Sensing and Reconstruction of 3D Deformation on Pneumatic Soft Robots
This work provides a real-time 3D deformation sensing and reconstruction method for pneumatic soft robots, which is crucial for their control and autonomy.
This paper addresses the challenge of real-time proprioception in soft robots by integrating multiple low-cost sensors within pneumatic actuators and using machine learning to reconstruct 3D deformation. The method achieves real-time shape prediction at 50Hz on a consumer-level device, demonstrating effectiveness on a robotic joint and a deformable membrane.

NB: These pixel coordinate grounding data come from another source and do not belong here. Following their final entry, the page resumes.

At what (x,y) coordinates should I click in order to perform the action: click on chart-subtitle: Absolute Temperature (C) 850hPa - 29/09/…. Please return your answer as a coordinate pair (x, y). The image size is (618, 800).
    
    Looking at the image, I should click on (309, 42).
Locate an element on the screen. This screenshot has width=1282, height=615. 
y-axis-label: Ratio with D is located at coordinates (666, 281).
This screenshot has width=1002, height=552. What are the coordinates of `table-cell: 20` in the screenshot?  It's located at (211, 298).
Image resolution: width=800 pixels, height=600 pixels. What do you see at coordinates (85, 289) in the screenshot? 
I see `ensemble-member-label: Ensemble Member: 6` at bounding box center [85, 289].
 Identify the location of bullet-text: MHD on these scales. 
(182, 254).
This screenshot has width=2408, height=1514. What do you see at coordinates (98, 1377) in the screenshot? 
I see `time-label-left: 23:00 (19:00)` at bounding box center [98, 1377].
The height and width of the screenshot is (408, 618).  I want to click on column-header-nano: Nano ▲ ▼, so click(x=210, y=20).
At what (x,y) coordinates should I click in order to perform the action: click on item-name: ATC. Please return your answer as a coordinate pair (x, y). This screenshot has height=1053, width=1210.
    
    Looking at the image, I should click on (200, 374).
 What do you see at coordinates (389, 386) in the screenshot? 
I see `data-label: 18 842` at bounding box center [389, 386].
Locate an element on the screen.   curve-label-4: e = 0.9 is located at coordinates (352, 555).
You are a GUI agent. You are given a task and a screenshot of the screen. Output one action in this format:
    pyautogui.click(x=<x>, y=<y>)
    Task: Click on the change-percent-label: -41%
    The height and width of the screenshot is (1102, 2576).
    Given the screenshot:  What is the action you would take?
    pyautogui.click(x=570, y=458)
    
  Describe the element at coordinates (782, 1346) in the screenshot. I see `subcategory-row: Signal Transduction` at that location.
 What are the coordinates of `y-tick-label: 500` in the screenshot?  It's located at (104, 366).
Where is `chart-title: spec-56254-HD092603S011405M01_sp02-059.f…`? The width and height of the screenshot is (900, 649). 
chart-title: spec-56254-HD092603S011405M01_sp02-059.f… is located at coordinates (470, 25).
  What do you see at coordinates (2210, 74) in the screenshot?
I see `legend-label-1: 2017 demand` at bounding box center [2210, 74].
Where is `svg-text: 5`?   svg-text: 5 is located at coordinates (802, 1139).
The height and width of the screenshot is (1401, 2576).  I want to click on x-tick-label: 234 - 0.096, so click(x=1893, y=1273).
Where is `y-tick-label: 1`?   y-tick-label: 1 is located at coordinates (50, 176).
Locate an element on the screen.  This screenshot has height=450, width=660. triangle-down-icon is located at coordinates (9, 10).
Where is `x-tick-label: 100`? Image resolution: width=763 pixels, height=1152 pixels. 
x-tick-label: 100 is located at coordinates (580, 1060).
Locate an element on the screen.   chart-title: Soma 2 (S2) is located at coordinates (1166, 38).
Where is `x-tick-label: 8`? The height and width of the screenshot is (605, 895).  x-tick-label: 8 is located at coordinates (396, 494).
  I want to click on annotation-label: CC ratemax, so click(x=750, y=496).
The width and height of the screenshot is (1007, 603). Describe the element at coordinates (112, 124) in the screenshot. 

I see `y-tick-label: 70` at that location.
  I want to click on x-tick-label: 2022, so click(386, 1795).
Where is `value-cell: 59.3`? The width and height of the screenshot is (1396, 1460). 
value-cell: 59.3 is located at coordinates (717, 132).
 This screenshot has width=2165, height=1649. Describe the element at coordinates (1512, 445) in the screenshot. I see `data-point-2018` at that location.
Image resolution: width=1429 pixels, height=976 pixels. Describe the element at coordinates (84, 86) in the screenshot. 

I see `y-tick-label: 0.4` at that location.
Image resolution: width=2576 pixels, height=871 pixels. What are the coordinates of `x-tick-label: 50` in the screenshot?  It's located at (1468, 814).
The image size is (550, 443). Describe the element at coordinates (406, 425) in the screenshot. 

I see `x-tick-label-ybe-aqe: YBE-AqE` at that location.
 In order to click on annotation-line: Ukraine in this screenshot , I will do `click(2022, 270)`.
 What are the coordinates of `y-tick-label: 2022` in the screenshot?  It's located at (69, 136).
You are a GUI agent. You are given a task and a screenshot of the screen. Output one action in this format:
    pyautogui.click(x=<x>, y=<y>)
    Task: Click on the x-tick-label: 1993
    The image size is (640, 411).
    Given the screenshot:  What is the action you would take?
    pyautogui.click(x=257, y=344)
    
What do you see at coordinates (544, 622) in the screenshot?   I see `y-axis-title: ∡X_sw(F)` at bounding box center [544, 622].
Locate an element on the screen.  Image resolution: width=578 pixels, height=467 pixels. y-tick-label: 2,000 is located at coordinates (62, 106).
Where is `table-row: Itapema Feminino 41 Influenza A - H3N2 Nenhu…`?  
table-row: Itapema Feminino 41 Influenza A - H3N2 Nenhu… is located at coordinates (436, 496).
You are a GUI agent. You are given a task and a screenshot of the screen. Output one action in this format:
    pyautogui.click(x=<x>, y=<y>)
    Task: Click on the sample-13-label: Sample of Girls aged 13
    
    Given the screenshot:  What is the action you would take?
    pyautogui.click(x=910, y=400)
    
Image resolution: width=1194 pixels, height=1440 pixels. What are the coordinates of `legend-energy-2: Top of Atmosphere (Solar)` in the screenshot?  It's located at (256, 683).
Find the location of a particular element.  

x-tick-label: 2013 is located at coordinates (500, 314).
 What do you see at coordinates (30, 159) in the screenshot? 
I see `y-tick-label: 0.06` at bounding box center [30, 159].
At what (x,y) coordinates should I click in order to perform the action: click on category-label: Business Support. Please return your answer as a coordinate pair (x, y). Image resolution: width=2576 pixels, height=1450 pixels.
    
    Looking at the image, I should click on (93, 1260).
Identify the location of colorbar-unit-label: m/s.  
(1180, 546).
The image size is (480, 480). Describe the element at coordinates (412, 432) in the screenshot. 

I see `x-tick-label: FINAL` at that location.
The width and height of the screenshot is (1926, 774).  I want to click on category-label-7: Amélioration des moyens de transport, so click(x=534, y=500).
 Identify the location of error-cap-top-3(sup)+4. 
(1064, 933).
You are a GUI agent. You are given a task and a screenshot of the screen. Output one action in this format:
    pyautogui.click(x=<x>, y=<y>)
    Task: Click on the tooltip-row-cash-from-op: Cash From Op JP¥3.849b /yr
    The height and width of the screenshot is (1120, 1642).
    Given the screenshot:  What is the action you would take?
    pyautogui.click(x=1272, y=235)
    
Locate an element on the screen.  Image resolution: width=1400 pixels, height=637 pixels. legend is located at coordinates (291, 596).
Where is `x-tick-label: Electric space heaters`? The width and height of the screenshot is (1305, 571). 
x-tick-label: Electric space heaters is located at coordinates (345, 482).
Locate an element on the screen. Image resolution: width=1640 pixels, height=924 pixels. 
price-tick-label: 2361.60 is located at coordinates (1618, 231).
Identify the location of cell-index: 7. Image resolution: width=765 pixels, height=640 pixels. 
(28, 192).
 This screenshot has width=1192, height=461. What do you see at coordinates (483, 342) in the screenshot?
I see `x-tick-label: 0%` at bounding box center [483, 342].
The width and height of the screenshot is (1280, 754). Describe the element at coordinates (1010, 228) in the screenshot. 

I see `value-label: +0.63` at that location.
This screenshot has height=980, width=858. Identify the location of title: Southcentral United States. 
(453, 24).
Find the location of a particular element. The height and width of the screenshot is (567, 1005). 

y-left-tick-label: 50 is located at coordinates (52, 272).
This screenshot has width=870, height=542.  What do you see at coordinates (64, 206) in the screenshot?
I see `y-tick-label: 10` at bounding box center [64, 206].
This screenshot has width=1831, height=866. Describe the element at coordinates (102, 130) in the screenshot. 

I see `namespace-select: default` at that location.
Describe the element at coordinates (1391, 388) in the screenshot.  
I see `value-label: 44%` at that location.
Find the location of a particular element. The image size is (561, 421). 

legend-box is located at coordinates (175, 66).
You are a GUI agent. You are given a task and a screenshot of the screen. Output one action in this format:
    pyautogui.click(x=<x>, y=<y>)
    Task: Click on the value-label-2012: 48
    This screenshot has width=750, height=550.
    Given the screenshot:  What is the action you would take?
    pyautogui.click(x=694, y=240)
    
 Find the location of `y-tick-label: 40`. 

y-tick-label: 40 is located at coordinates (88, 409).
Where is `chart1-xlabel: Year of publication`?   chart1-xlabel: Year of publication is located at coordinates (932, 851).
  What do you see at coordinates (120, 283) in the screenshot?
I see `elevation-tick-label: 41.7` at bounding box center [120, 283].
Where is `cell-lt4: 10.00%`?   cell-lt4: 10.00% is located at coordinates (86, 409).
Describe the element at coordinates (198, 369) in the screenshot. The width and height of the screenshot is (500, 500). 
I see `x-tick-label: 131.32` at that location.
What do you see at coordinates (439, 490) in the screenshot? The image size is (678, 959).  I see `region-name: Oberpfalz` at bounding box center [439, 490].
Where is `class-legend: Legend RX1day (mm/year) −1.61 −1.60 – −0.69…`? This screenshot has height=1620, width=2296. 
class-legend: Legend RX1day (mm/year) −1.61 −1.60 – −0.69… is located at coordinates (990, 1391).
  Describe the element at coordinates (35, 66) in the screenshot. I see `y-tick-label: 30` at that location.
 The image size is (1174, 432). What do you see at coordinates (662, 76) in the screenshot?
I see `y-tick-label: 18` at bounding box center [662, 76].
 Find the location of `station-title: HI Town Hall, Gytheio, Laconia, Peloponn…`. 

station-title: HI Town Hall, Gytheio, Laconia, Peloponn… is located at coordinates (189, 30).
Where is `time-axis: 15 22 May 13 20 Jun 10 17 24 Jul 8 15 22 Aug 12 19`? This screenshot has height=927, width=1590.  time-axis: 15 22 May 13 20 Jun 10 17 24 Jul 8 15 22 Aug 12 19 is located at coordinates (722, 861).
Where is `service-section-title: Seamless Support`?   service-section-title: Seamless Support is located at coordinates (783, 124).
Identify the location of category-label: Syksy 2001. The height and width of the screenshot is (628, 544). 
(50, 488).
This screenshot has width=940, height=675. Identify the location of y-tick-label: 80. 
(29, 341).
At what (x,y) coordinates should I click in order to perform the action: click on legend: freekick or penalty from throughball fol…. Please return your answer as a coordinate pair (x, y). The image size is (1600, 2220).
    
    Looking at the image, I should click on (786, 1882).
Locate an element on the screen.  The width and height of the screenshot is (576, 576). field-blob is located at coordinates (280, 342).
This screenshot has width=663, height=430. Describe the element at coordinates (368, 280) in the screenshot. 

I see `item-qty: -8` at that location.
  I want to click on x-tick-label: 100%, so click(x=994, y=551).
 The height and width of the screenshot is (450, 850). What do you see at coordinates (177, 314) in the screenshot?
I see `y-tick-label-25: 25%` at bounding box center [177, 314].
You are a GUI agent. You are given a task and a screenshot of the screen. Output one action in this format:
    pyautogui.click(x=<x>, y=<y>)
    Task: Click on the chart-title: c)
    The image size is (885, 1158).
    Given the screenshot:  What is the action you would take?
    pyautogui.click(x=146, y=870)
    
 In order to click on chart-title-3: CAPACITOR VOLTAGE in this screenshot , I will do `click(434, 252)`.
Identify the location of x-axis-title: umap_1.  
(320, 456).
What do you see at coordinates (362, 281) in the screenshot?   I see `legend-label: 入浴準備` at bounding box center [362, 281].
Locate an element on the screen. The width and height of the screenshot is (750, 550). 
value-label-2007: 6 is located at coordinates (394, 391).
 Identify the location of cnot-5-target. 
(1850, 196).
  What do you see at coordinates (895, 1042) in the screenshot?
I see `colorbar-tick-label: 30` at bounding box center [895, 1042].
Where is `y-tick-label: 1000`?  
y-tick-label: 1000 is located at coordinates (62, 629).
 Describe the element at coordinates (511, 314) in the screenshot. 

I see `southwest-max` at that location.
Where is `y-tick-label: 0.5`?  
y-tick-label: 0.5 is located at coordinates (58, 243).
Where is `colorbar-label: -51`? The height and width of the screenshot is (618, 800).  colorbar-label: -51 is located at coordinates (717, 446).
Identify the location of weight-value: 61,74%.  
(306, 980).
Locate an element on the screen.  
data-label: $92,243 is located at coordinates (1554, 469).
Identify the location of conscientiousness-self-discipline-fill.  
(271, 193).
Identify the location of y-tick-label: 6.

Real-time proprioception is a challenging problem for soft robots, which have almost infinite degrees-of-freedom in body deformation. When multiple actuators are used, it becomes more difficult as deformation can also occur on actuators caused by interaction between each other. To tackle this problem, we present a method in this paper to sense and reconstruct 3D deformation on pneumatic soft robots by first integrating multiple low-cost sensors inside the chambers of pneumatic actuators and then using machine learning to convert the captured signals into shape parameters of soft robots. An exterior motion capture system is employed to generate the datasets for both training and testing. With the help of good shape parameterization, the 3D shape of a soft robot can be accurately reconstructed from signals obtained from multiple sensors. We demonstrate the effectiveness of this approach on two designs of soft robots -- a robotic joint and a deformable membrane. After parameterizing the deformation of these soft robots into compact shape parameters, we can effectively train the neural networks to reconstruct the 3D deformation from the sensor signals. The sensing and shape prediction pipeline can run at 50Hz in real-time on a consumer-level device.